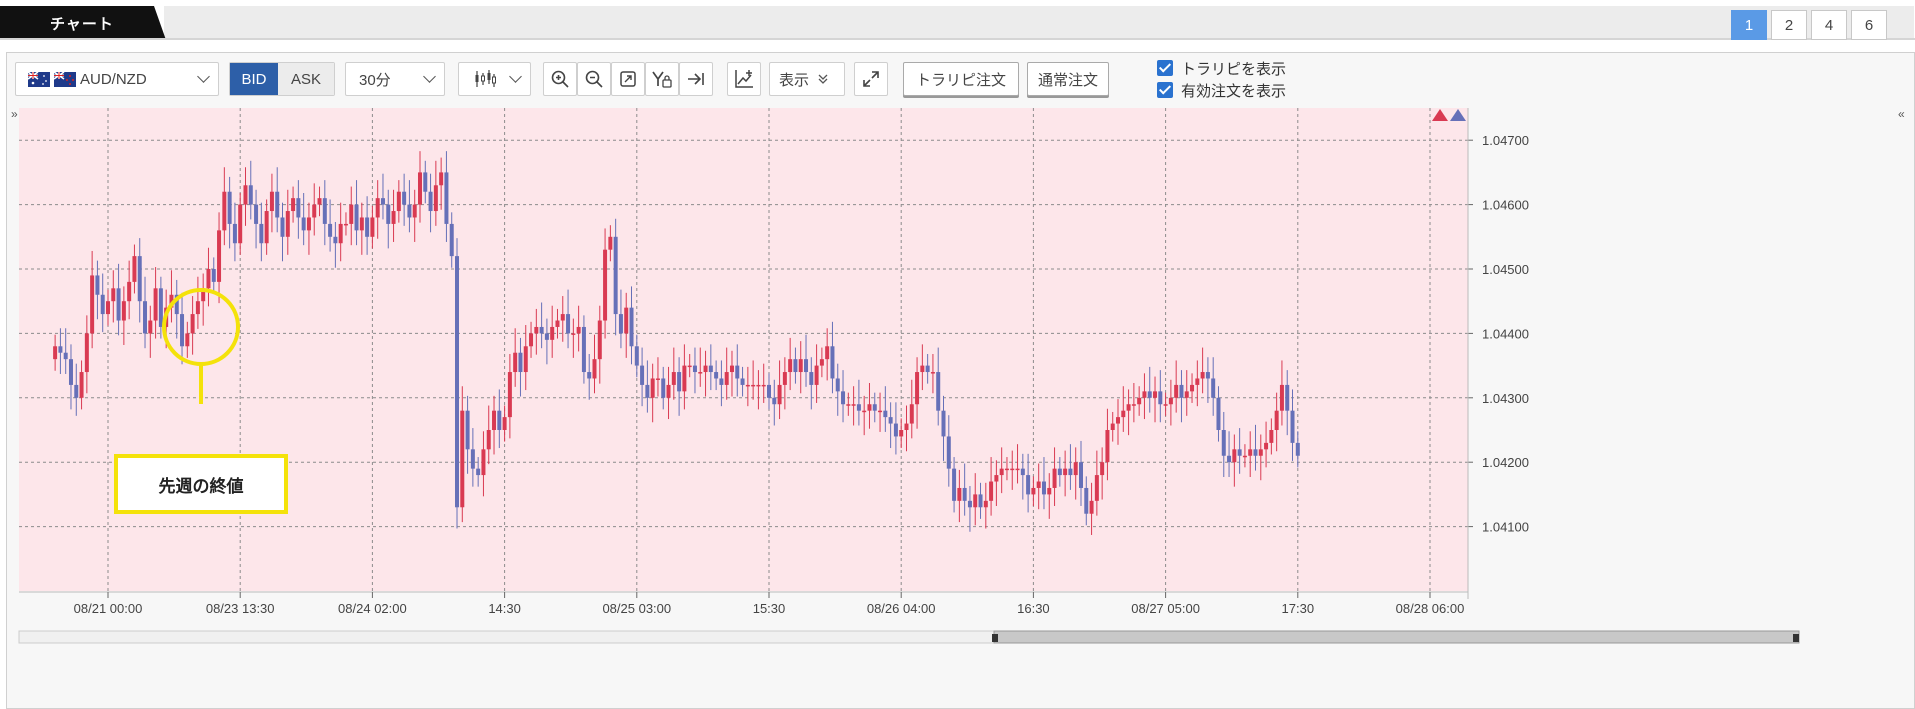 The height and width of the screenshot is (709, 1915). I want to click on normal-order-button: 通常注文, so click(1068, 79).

==

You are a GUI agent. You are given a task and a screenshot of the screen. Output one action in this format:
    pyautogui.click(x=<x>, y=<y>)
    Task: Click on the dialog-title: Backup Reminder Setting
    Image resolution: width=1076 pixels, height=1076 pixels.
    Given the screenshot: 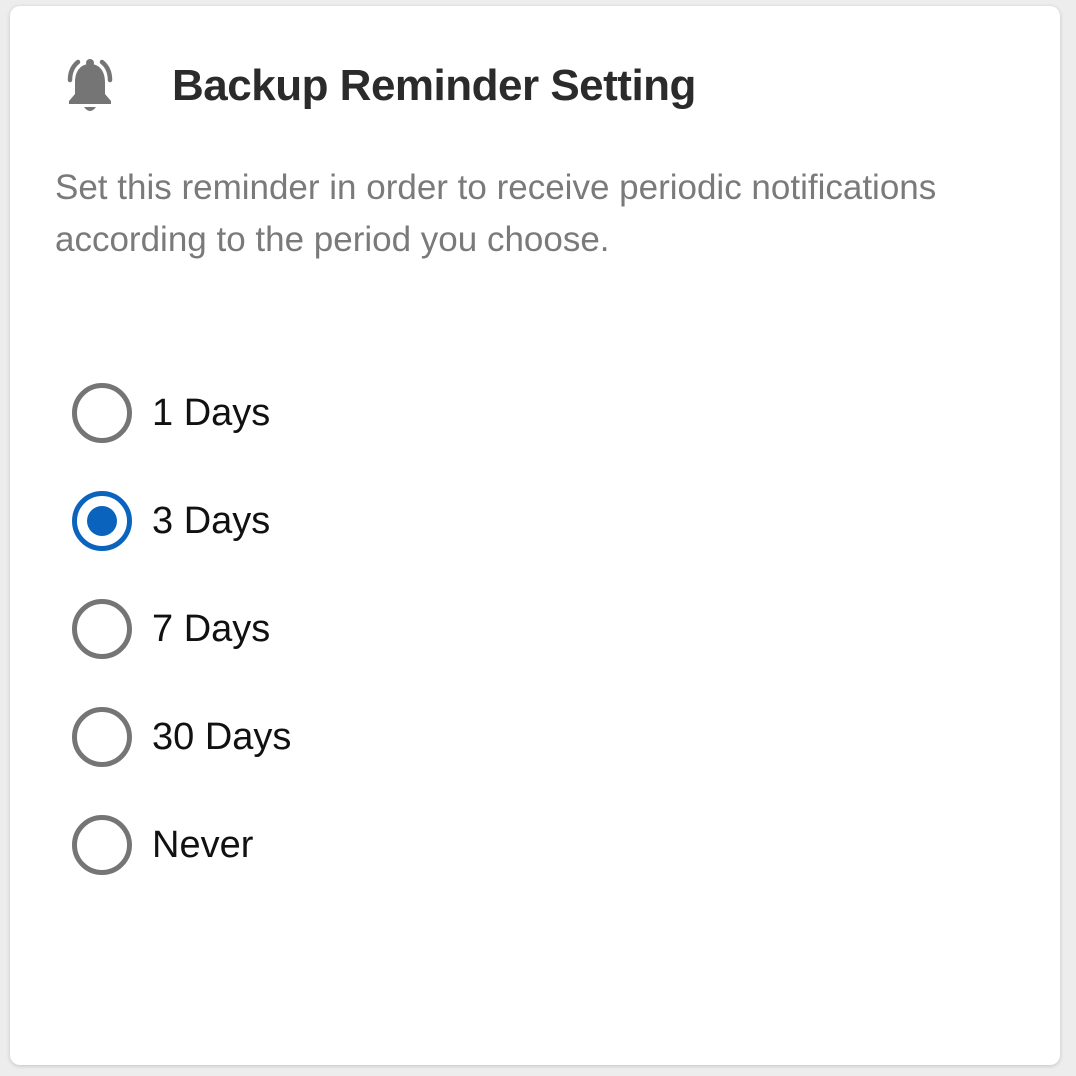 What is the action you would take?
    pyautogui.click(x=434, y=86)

» **PROBLEM DESCRIPTION**
Please copy the lines of the records word for word, beginning at the line that has "You are a GUI" and stopping after the line that has "Task: Click on".

» **FINAL ANSWER**
You are a GUI agent. You are given a task and a screenshot of the screen. Output one action in this format:
    pyautogui.click(x=<x>, y=<y>)
    Task: Click on the dialog-title: Backup Reminder Setting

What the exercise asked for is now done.